__Ejercicio propuesto 1__.
Presenta como tabla Markdown las líneas del listado, desde la que contiene "Select the word Somalia in the chart title" hasta la que contiene "point(76,315)", ambas incluidas. Usa las columnas n, con el número de fila, y Línea, con el texto de la línea, y omite las líneas en blanco.

Desde hace algún tiempo tratamos de penetrar en el significado de esta enunciación, analizando cada uno de sus componentes para comprender mejor el conjunto del texto.
Cuando Cristo habla del hombre que “mira para desear” no indica sólo la dimensión de la intencionalidad de “mirar” (por tanto, del conocimiento concupiscente, la dimensión “psicológica”), sino que indica también la dimensión de la intencionalidad de la existencia misma del hombre. Es decir, demuestra quién “es”, o más bien, en quién “se convierte”, para el hombre, la mujer a la que él “mira con concupiscencia”. En este caso, la intencionalidad del conocimiento determina y define la intencionalidad misma de la existencia. En la situación descrita por Cristo esa dimensión pasa unilateralmente del hombre, que es sujeto, hacia la mujer, que se convierte en objeto (pero esto no quiere decir que esta dimensión sea solamente unilateral); por ahora no interviene la situación analizada ni la extendemos a ambas partes, a los dos sujetos. Detengámonos en la situación trazada por Cristo, subrayando que se trata de un acto “puramente interior”, escondido en el corazón y fijo en los umbrales de la mirada.

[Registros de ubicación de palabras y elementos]

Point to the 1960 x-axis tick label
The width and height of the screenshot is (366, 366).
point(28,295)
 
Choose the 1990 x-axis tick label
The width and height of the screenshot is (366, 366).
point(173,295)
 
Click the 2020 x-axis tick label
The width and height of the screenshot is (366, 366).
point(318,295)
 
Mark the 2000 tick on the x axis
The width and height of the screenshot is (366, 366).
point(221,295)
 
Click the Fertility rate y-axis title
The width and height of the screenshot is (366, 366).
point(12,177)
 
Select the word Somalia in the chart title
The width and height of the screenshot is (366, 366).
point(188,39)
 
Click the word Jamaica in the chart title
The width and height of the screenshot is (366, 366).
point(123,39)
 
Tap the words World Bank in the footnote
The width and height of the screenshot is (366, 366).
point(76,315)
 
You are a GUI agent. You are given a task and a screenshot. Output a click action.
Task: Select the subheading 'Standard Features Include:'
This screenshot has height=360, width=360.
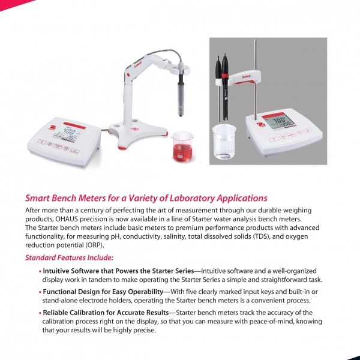click(65, 258)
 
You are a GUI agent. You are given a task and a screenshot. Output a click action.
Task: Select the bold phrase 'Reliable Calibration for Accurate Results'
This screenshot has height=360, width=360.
click(106, 313)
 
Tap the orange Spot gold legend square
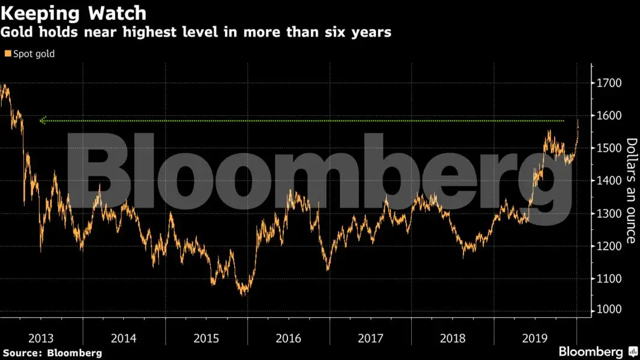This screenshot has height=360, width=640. [x=7, y=54]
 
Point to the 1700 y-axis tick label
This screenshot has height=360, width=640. [x=609, y=83]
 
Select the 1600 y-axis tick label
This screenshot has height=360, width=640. [x=609, y=115]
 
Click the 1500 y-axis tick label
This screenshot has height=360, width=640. [x=609, y=148]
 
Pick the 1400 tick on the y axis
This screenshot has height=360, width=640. [x=609, y=181]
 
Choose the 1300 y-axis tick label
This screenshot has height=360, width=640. [x=609, y=214]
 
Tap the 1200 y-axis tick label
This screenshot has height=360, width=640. [x=609, y=246]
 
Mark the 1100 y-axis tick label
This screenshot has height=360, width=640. [x=609, y=278]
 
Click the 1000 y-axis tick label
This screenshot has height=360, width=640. [x=609, y=310]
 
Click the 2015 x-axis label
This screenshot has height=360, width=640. [x=205, y=338]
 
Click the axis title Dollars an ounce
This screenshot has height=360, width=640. [x=631, y=191]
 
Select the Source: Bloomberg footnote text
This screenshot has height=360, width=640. [x=52, y=353]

__Ejercicio propuesto 2__.
Vuelve a escribir completo el texto sobre la mirada concupiscente, sin alterar nada.

__Resultado del ejercicio 1__.
| n | Línea |
|---|---|
| 1 | Select the word Somalia in the chart title |
| 2 | The width and height of the screenshot is (366, 366). |
| 3 | point(188,39) |
| 4 | Click the word Jamaica in the chart title |
| 5 | The width and height of the screenshot is (366, 366). |
| 6 | point(123,39) |
| 7 | Tap the words World Bank in the footnote |
| 8 | The width and height of the screenshot is (366, 366). |
| 9 | point(76,315) |

__Resultado del ejercicio 2__.
Desde hace algún tiempo tratamos de penetrar en el significado de esta enunciación, analizando cada uno de sus componentes para comprender mejor el conjunto del texto.
Cuando Cristo habla del hombre que “mira para desear” no indica sólo la dimensión de la intencionalidad de “mirar” (por tanto, del conocimiento concupiscente, la dimensión “psicológica”), sino que indica también la dimensión de la intencionalidad de la existencia misma del hombre. Es decir, demuestra quién “es”, o más bien, en quién “se convierte”, para el hombre, la mujer a la que él “mira con concupiscencia”. En este caso, la intencionalidad del conocimiento determina y define la intencionalidad misma de la existencia. En la situación descrita por Cristo esa dimensión pasa unilateralmente del hombre, que es sujeto, hacia la mujer, que se convierte en objeto (pero esto no quiere decir que esta dimensión sea solamente unilateral); por ahora no interviene la situación analizada ni la extendemos a ambas partes, a los dos sujetos. Detengámonos en la situación trazada por Cristo, subrayando que se trata de un acto “puramente interior”, escondido en el corazón y fijo en los umbrales de la mirada.